**SUPPLIED TEXT**

-- BEGIN --

Caracalla Danza 2026

Caracalla Danza, promoted by the Soprintendenza Speciale di Roma in collaboration with CCN/Aterballetto, is at once a festival capable of showcasing the best of international dance, dedicated to enhancing an extraordinary venue, and a highlight of Rome’s cultural calendar.

The 2026 edition opens with something new: a site-specific initiative from June 26 to 28, with CCN/Aterballetto leading a surprise journey through the famous spaces — and other secret and hidden ones — of the archaeological complex, curated by Diego Tortelli, while from June 30 to July 5, stage performances are scheduled on the Specchio d’Acqua (Water Mirror).

Caracalla Danza is an important initiative for the Baths of Caracalla,” explains Daniela Porro, Special Superintendent of Rome, “because it brings contemporary languages to the city that are capable of engaging in a dialogue with its historical and monumental identity. Dance, in this context, does not impose itself on the archaeological landscape — it accompanies it, enhances it, offering the audience an experience deeply rooted in the place. Previous editions have confirmed the importance of creating cultural occasions that can unite preservation, artistic research and public engagement, making the Baths not only an archaeological site but also a space for cultural production.”

-- END --

**MATERIAL PROVIDED**
-- BEGIN --

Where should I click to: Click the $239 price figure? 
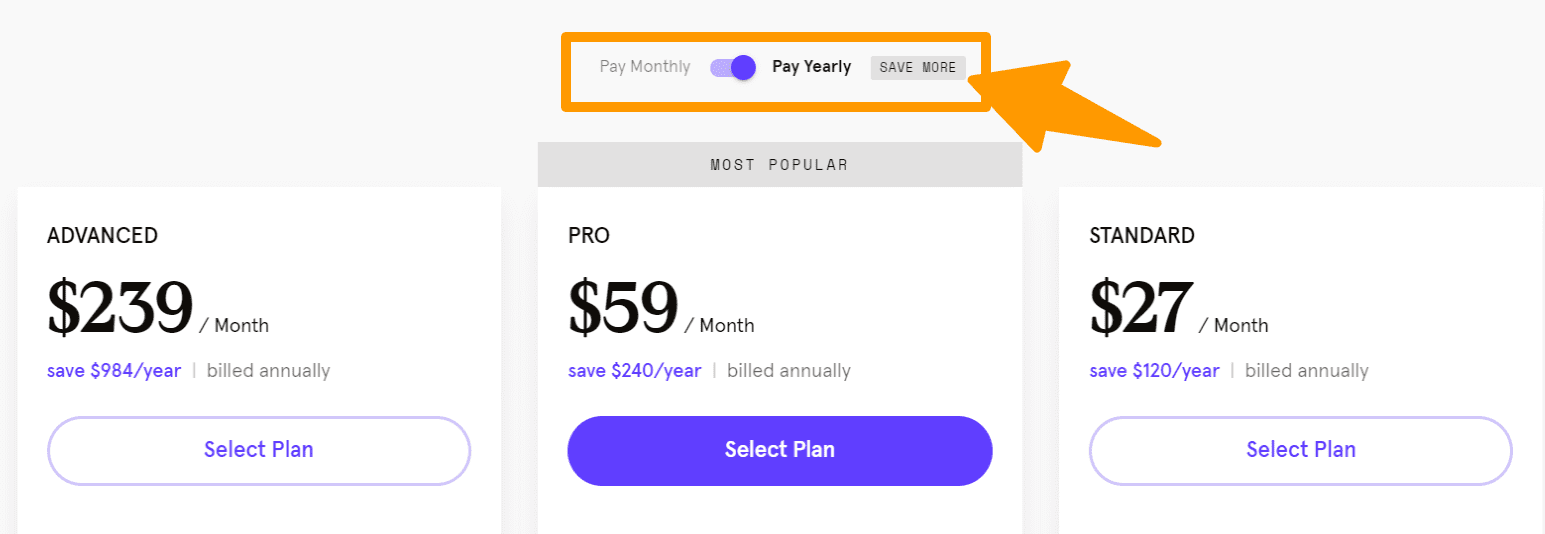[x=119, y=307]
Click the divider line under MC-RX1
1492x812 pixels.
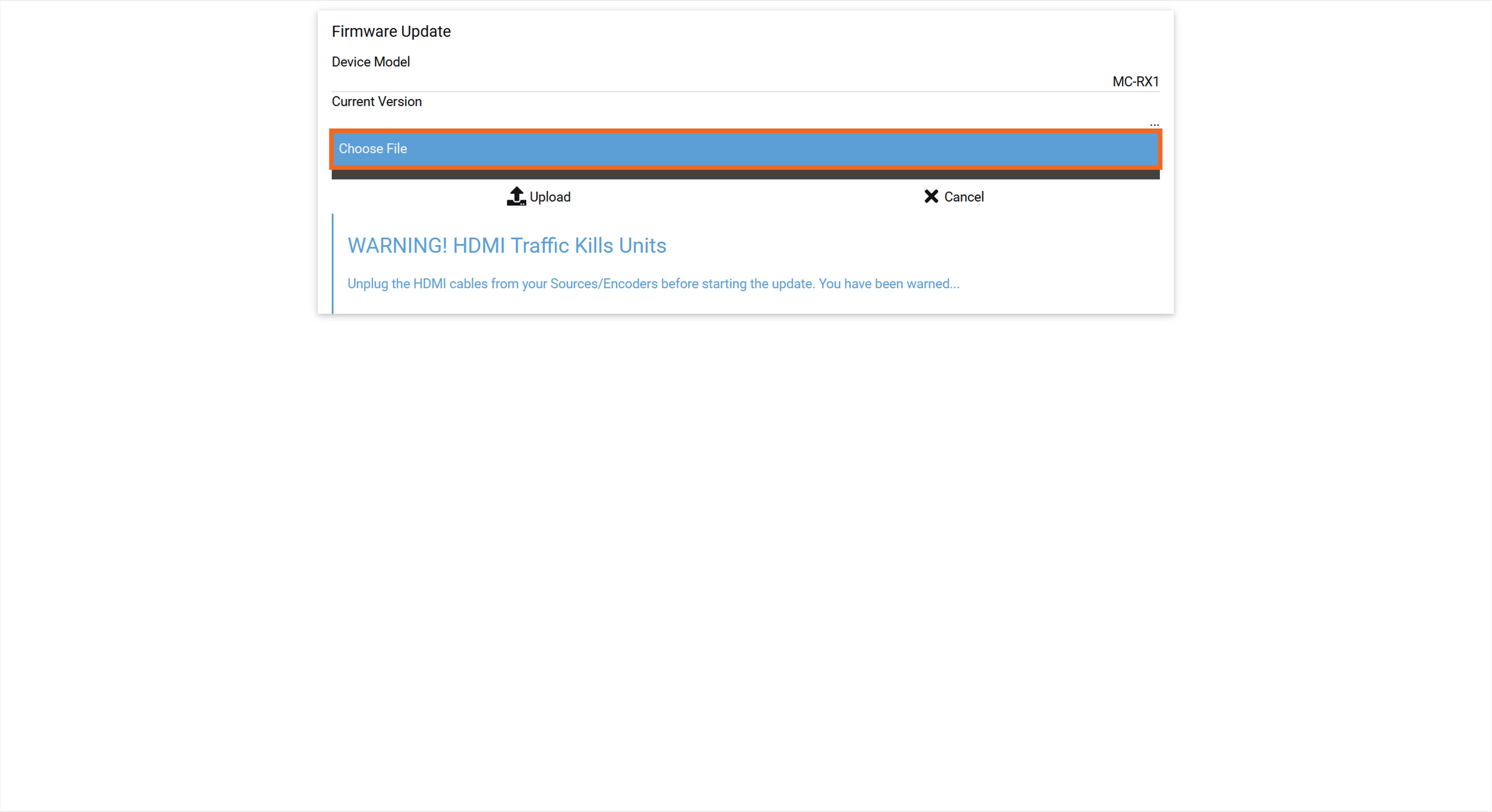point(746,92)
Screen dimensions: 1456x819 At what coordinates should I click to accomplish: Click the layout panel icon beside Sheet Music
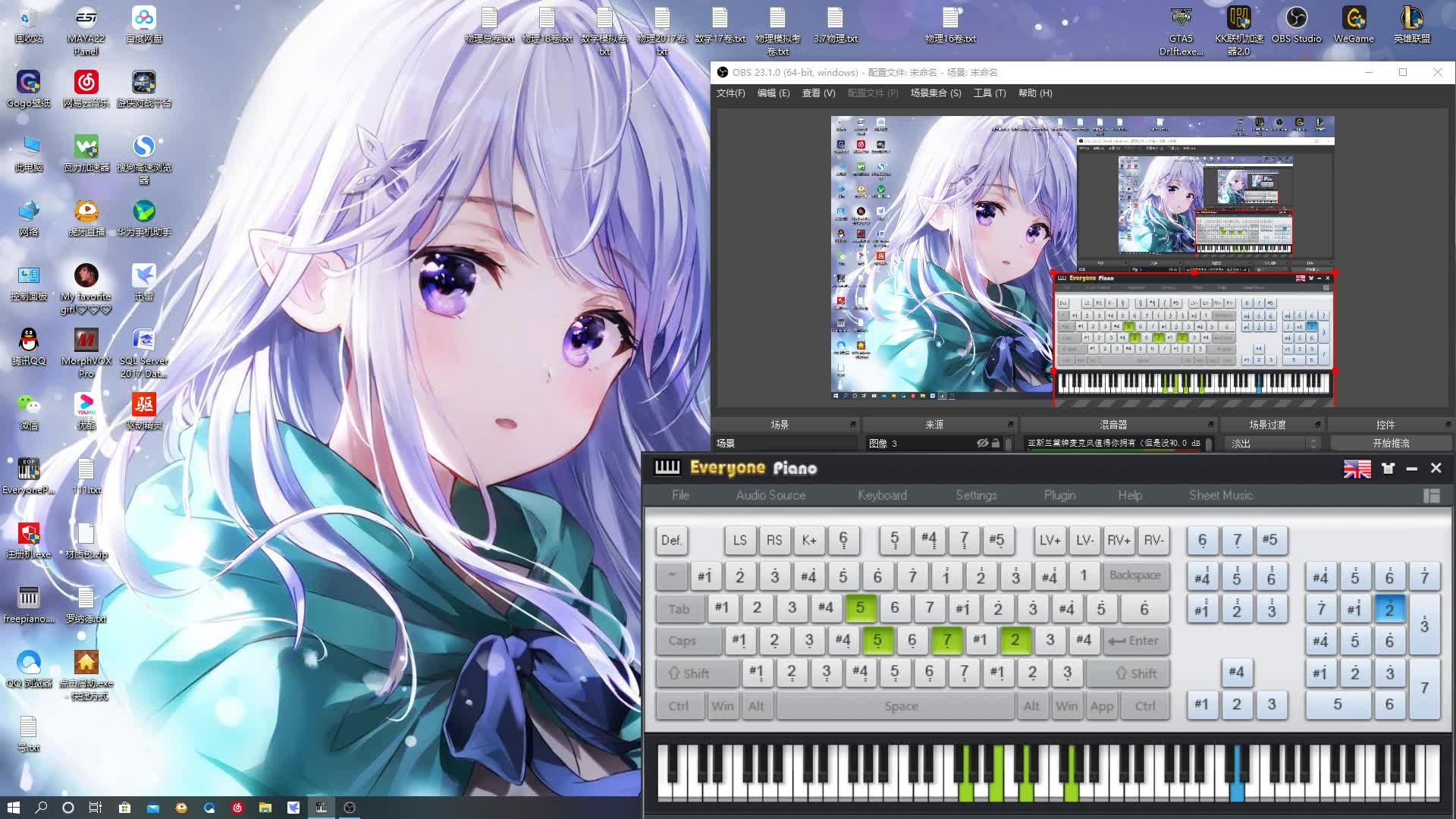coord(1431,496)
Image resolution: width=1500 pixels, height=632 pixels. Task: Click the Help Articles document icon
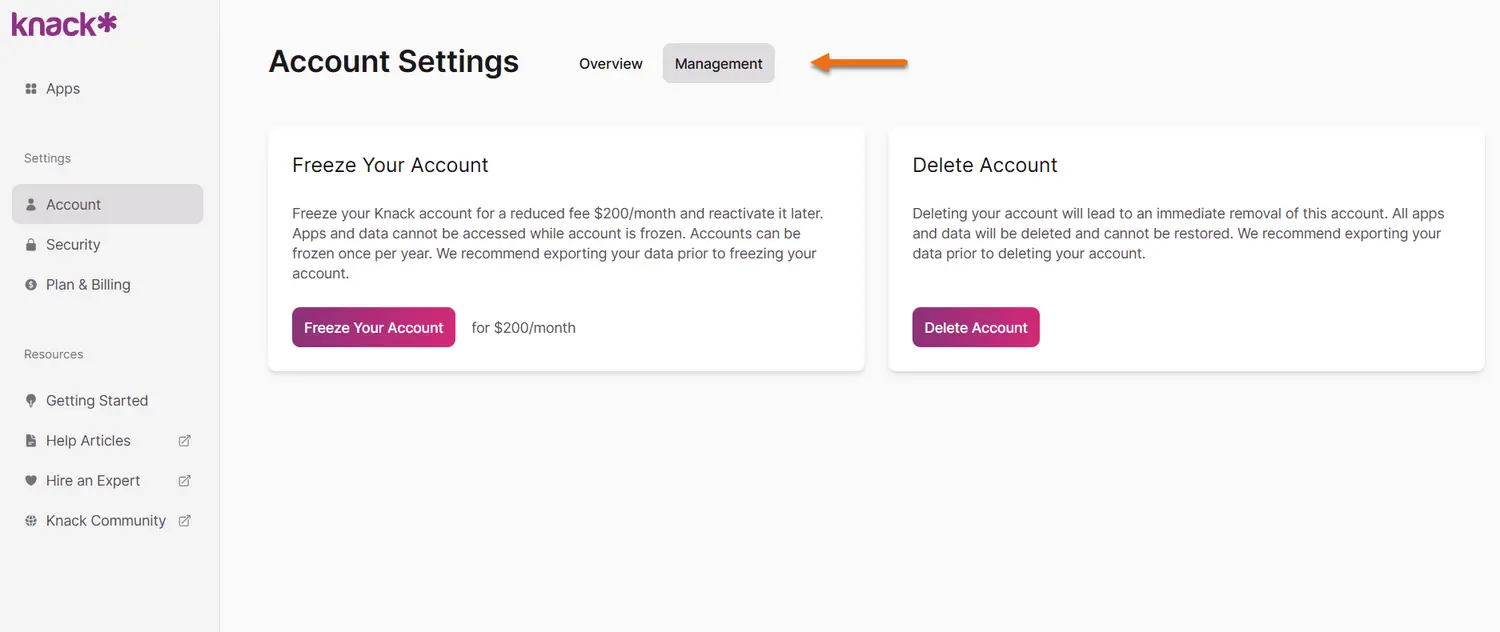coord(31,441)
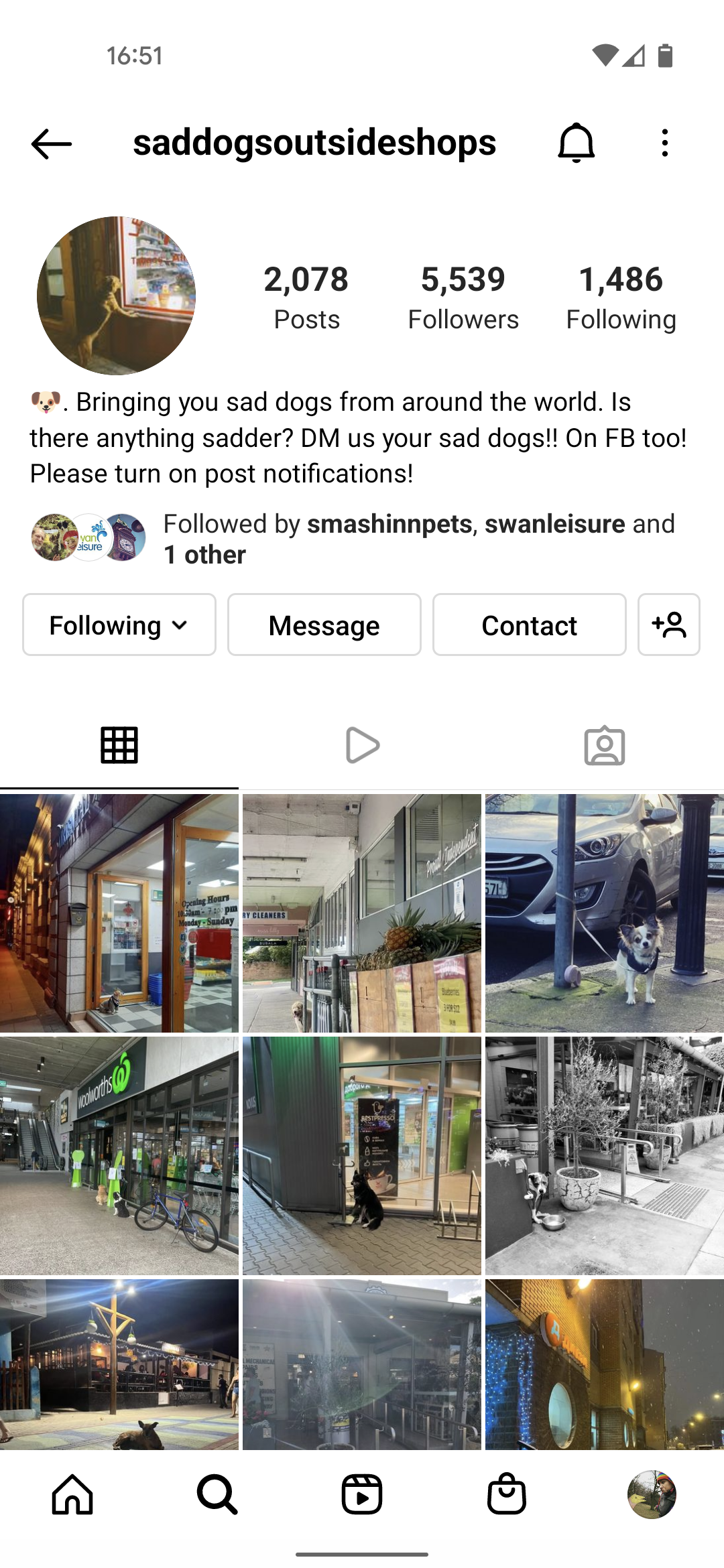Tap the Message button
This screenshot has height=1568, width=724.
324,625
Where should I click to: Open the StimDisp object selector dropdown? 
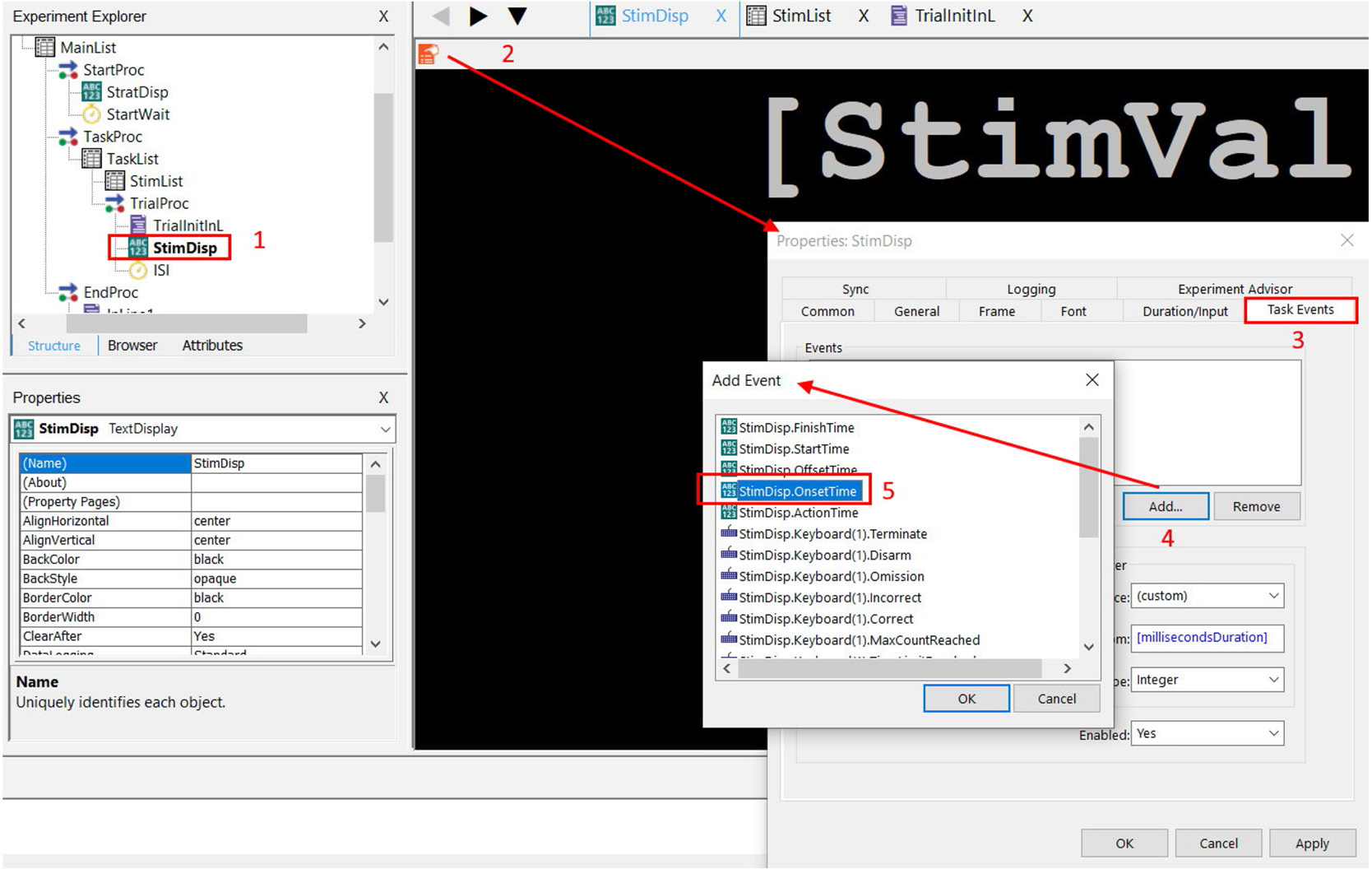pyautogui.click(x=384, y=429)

-- END --

**REQUIREMENT 1**
According to the Caracalla Danza text, why is the festival an important initiative for the Baths of Caracalla? Answer in one to three sentences.
**REQUIREMENT 2**
Quote the Caracalla Danza text from "Caracalla Danza 2026" to "Rome’s cultural calendar.".

**EXERCISE ANSWER 1**
Daniela Porro, Special Superintendent of Rome, calls the festival important because it brings contemporary languages to the city that can engage in a dialogue with its historical and monumental identity. She adds that the dance does not impose itself on the archaeological landscape but accompanies and enhances it, giving the audience an experience deeply rooted in the place.

**EXERCISE ANSWER 2**
Caracalla Danza 2026

Caracalla Danza, promoted by the Soprintendenza Speciale di Roma in collaboration with CCN/Aterballetto, is at once a festival capable of showcasing the best of international dance, dedicated to enhancing an extraordinary venue, and a highlight of Rome’s cultural calendar.